##### Rows #####
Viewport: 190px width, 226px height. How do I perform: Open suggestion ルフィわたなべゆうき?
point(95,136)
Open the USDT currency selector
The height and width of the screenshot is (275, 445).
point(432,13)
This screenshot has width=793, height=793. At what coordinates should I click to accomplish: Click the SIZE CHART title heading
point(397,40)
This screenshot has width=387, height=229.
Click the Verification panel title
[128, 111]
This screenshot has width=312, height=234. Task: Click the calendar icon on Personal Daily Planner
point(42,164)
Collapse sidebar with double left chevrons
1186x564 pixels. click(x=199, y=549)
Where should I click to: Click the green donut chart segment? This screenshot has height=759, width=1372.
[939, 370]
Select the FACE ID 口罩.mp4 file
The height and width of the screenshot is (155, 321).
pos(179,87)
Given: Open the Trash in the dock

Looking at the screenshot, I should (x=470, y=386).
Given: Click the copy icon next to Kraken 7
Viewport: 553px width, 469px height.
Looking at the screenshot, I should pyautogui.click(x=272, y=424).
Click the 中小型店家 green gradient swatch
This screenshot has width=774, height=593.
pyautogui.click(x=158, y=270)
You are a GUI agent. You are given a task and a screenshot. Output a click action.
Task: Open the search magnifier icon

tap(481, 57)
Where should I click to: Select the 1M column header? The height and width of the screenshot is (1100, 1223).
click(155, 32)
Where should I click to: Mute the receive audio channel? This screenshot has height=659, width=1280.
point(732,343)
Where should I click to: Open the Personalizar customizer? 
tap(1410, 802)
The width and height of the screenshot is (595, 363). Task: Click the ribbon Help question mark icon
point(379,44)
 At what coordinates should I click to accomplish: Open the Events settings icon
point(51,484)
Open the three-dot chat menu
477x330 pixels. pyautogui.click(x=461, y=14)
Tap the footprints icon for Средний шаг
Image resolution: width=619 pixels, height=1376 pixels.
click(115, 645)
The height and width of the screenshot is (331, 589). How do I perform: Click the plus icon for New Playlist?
#####
Short task:
Please print all of the data above again, line for line, without changing anything.

Expected answer:
Viewport: 190px width, 226px height. How do I perform: Open suggestion ルフィわたなべゆうき?
point(95,136)
Open the USDT currency selector
The height and width of the screenshot is (275, 445).
point(432,13)
This screenshot has width=793, height=793. At what coordinates should I click to accomplish: Click the SIZE CHART title heading
point(397,40)
This screenshot has width=387, height=229.
Click the Verification panel title
[128, 111]
This screenshot has width=312, height=234. Task: Click the calendar icon on Personal Daily Planner
point(42,164)
Collapse sidebar with double left chevrons
1186x564 pixels. click(x=199, y=549)
Where should I click to: Click the green donut chart segment? This screenshot has height=759, width=1372.
[939, 370]
Select the FACE ID 口罩.mp4 file
The height and width of the screenshot is (155, 321).
pos(179,87)
Given: Open the Trash in the dock

Looking at the screenshot, I should (x=470, y=386).
Given: Click the copy icon next to Kraken 7
Viewport: 553px width, 469px height.
Looking at the screenshot, I should pyautogui.click(x=272, y=424).
Click the 中小型店家 green gradient swatch
This screenshot has width=774, height=593.
pyautogui.click(x=158, y=270)
You are a GUI agent. You are given a task and a screenshot. Output a click action.
Task: Open the search magnifier icon

tap(481, 57)
Where should I click to: Select the 1M column header? The height and width of the screenshot is (1100, 1223).
click(155, 32)
Where should I click to: Mute the receive audio channel? This screenshot has height=659, width=1280.
point(732,343)
Where should I click to: Open the Personalizar customizer? 
tap(1410, 802)
The width and height of the screenshot is (595, 363). Task: Click the ribbon Help question mark icon
point(379,44)
 At what coordinates should I click to accomplish: Open the Events settings icon
point(51,484)
Open the three-dot chat menu
477x330 pixels. pyautogui.click(x=461, y=14)
Tap the footprints icon for Средний шаг
Image resolution: width=619 pixels, height=1376 pixels.
click(115, 645)
The height and width of the screenshot is (331, 589). How do I perform: Click the plus icon for New Playlist?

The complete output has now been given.